■ What is being asked: Wherever the word "dimensions" appears in a line of the records, copy that line.

[Dataset entries]
☆ ☆ ☆ ☆ ☆

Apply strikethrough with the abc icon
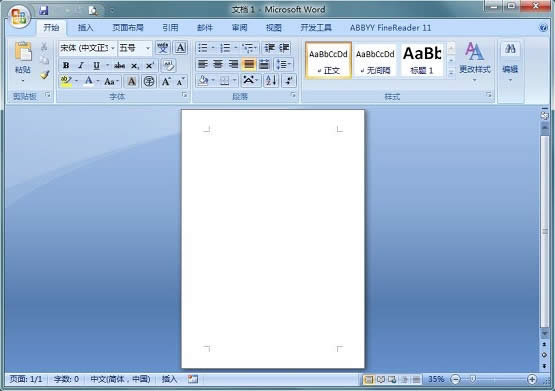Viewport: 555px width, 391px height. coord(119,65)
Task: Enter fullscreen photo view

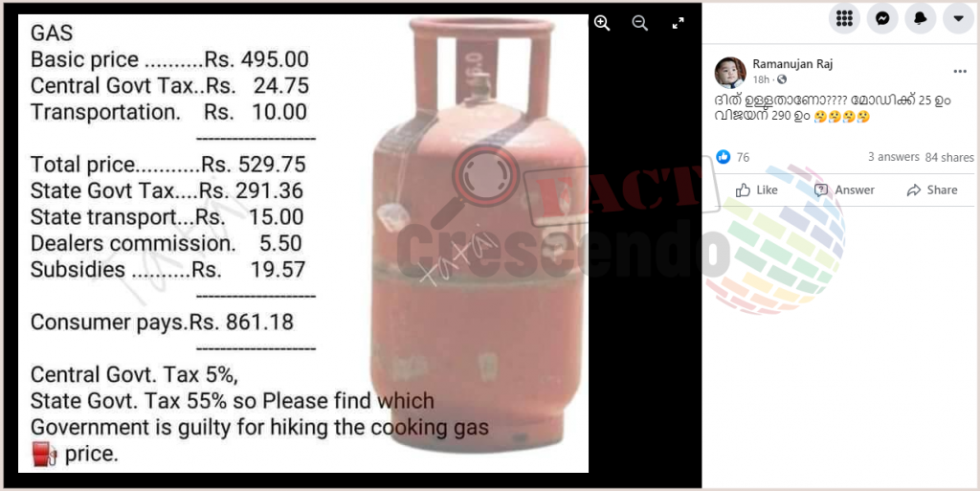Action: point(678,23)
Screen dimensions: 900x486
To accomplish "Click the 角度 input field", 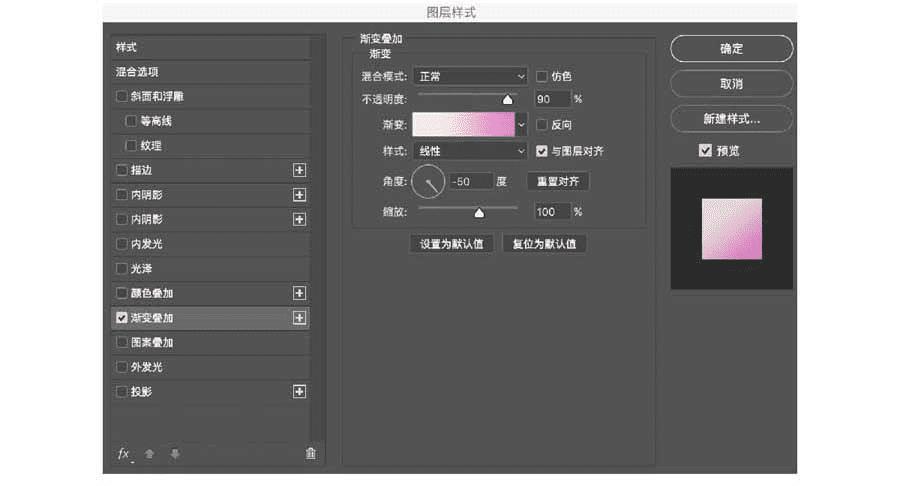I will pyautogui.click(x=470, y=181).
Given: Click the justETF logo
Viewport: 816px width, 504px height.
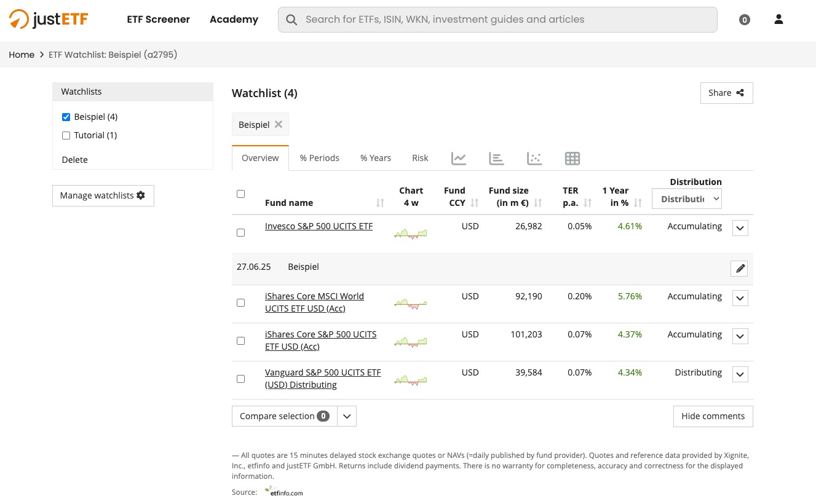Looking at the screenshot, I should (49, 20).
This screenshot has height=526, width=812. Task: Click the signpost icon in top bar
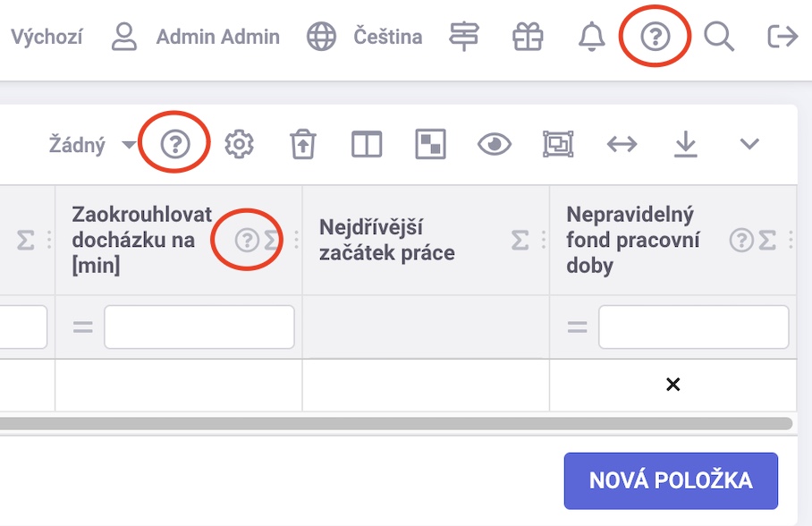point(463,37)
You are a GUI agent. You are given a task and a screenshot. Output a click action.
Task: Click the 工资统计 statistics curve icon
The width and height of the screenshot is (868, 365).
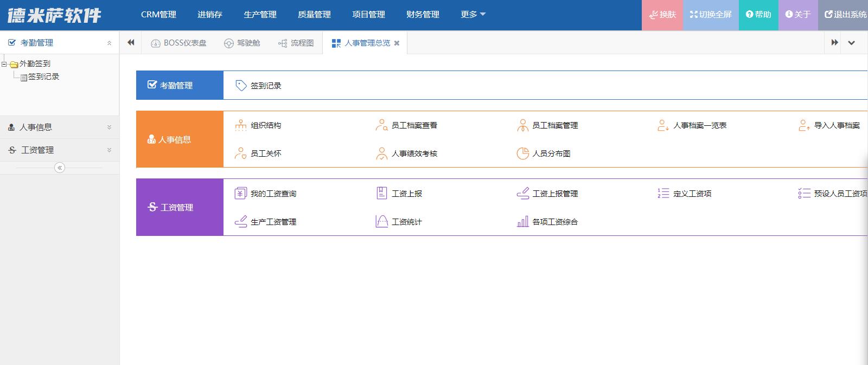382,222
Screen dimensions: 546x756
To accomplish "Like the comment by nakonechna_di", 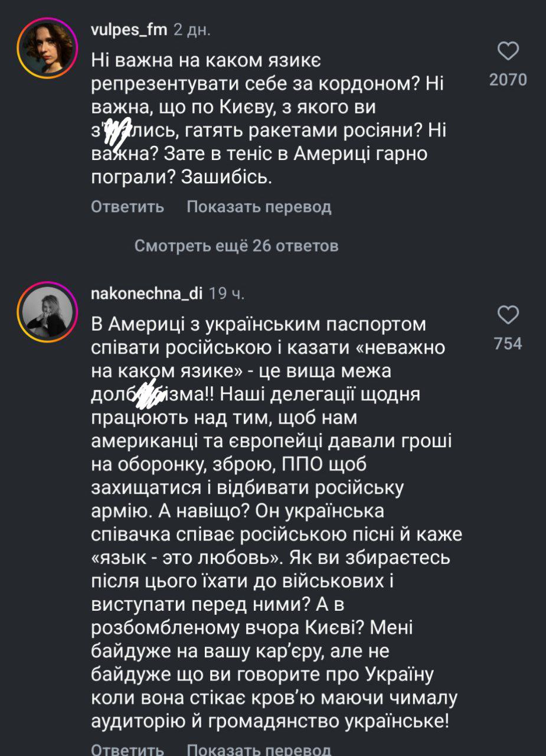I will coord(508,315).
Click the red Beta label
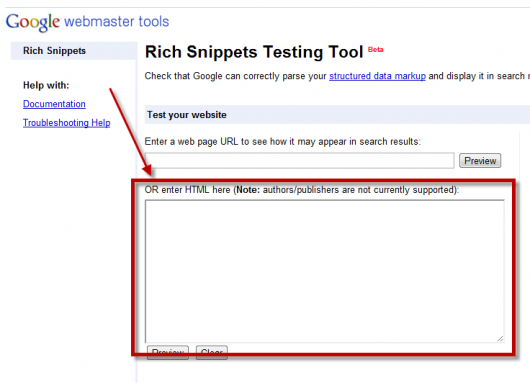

☆ ☆ ☆ ☆ ☆

■ Your response:
Screen dimensions: 900x486
Screen dimensions: 546x756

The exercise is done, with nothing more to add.